- _Supplied text_:
A credit rating is Standard & Poor’s opinion on the general creditworthiness of an obligor, or the creditworthiness of an obligor with respect to a particular debt security or other financial obligation. Over the years credit ratings have achieved wide investor acceptance as convenient tools for differentiating credit quality.

Credit Ratings Are Expressions Of Opinion About Credit Risk

Credit ratings are opinions about credit risk published by a rating agency. They express opinions about the ability and willingness of an issuer, such as a corporation, state or city government, to meet its financial obligations in accordance with the terms of those obligations. Credit ratings are also opinions about the credit quality of an issue, such as a bond or other debt obligation, and the relative likelihood that it may default.

Ratings should not be viewed as assurances of credit quality or exact measures of the likelihood of default. Rather, ratings denote a relative level of credit risk that reflects a rating agency’s carefully considered and analytically informed opinion as to the creditworthiness of an issuer or the credit quality of a particular
debt issue.

Rating Agencies Evaluate Credit Risk

As a group, credit rating agencies publish ratings and research about the creditworthiness of issuers and the credit quality of specific debt instruments. Despite general similarities among rating agencies, the types of issuers and issues/securities they rate, the ways in which they assign their ratings and what those ratings signify varies. Some rating agencies limit their work to specific regions, sectors, and/or asset classes, while others maintain global coverage and provide ratings across all sectors and asset classes.

Some major differences among rating agencies, which are explored in the following sections of this module, include:

  • The methodologies/approaches they use in assessing risk
  • Their scope of coverage
  • The business models under which they operate

Some credit rating agencies, including major global agencies like Standard & Poor’s, are publishing and information companies that evaluate the credit risk of issuers and individual debt issues. They formulate and disseminate their opinions for use by investors and other market participants who may consider credit risk in making their investment and business decisions. Partly because rating agencies are not directly involved in capital market transactions, they have come to be viewed by both investors and issuers as impartial, independent providers of opinions on credit risk.

While investors and other market participants are also capable of analyzing credit quality, rating agencies can generally perform credit analyses more efficiently and economically than other firms because they specialize in that activity and devote substantial resources to it.

- _Stated goal A_: In the credit ratings passage, what is one reason rating agencies have come to be seen as impartial, independent providers of opinions on credit risk?
- _Stated goal B_: Write out the credit ratings passage between "As a group, credit" and "and asset classes.", inclusive.
- _Stated goal C_: Extend the passage on credit ratings, picking up after its final sentence.

(Data drawn from a collection)

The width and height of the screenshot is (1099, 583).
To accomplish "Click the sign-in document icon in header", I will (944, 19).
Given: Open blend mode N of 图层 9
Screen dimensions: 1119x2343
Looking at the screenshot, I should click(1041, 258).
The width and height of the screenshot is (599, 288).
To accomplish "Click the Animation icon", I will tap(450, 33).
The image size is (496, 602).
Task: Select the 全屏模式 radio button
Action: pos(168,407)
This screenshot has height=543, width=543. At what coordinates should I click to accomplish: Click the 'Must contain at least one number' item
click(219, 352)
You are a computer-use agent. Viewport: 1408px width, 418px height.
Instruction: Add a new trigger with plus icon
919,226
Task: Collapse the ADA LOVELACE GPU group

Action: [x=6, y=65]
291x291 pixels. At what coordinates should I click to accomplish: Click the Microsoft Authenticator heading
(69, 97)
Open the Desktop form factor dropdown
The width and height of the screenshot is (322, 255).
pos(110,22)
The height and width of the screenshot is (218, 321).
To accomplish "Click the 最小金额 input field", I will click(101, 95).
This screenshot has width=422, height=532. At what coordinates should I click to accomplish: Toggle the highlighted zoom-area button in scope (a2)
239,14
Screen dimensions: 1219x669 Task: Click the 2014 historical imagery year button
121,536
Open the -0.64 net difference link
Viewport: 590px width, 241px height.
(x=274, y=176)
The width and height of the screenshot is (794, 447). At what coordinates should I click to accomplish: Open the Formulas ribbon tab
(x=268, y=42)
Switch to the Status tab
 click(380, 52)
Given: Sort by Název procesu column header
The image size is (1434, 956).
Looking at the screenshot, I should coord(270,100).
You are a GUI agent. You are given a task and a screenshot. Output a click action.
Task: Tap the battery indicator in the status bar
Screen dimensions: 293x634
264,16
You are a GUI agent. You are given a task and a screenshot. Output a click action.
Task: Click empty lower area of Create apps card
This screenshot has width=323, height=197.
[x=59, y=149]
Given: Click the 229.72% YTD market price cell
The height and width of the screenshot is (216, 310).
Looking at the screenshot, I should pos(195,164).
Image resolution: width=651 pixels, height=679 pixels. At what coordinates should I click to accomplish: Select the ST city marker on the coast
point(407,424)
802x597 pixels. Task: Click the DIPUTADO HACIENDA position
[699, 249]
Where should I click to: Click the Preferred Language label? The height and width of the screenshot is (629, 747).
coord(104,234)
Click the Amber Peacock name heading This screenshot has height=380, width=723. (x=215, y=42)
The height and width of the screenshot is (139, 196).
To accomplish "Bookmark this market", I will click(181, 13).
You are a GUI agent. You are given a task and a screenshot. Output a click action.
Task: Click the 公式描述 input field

- _Written reply A_: They are not directly involved in capital market transactions.

- _Written reply B_:
As a group, credit rating agencies publish ratings and research about the creditworthiness of issuers and the credit quality of specific debt instruments. Despite general similarities among rating agencies, the types of issuers and issues/securities they rate, the ways in which they assign their ratings and what those ratings signify varies. Some rating agencies limit their work to specific regions, sectors, and/or asset classes, while others maintain global coverage and provide ratings across all sectors and asset classes.

- _Written reply C_:
Standard & Poor’s: A Major Global Rating Agency

Standard & Poor’s is a financial publishing, media, and information company with deep roots in those business segments. It applies many of the same principles that financial newspapers and magazines do in order to preserve their journalistic independence and integrity.

The credit analysis performed by Standard & Poor’s analysts is in some ways similar to the credit analysis that analysts at banks or other financial institutions perform. However, rating analysts sometimes have access to confidential information that is provided by issuers, or investment bankers/arrangers, of structured finance transactions as part of the rating process. Standard & Poor’s also gains a valuable perspective from working on a wide range of credit ratings throughout the world.

Standard & Poor’s performs independent evaluation and reporting of credit risk, and is not otherwise involved in capital market transactions. As a result, Standard & Poor’s credit ratings, which are assigned based on transparent criteria, have long been utilized by capital market participants.

Standard And Poor’s Debt Ratings

  • AAA

An obligor rated ‘AAA’ has EXTREMELY STRONG capacity to meet its financial commitments. ‘AAA’ is the highest Issuer Credit Rating assigned by Standard & Poor’s.

  • AA

An obligor rated ‘AA’ has VERY STRONG capacity to meet its financial commitments. It differs from the highest rated obligors only in small degree.

  • A

An obligor rated ‘A’ has STRONG capacity to meet its financial commitments but is somewhat more susceptible to the adverse effects of changes in circumstances and economic conditions than obligors in higher-rated categories.

  • BBB

An obligor rated ‘BBB’ has ADEQUATE capacity to meet its financial commitments. However, adverse economic conditions or changing circumstances are more likely to lead to a weakened capacity of the obligor to meet its financial commitments.

Obligors rated ‘BB’, ‘B’, ‘CCC’, and ‘CC’ are regarded as having significant speculative characteristics. ‘BB’ indicates the least degree of speculation and ‘CC’ the highest. While such obligors will likely have some quality and protective characteristics, these may be outweighed by large uncertainties or major exposures to adverse conditions.

  • BB

An obligor rated ‘BB’ is LESS VULNERABLE in the near term than other lower-rated obligors. However, it faces major ongoing uncertainties and exposure to adverse business, financial, or economic conditions which could lead to the obligor’s inadequate capacity to meet its financial commitments. B An obligor rated ‘B’ is MORE VULNERABLE than the obligors rated ‘BB’, but the obligor currently has the capacity to meet its financial commitments. Adverse business, financial, or economic conditions will likely impair the obligor’s capacity or willingness to meet its financial commitments.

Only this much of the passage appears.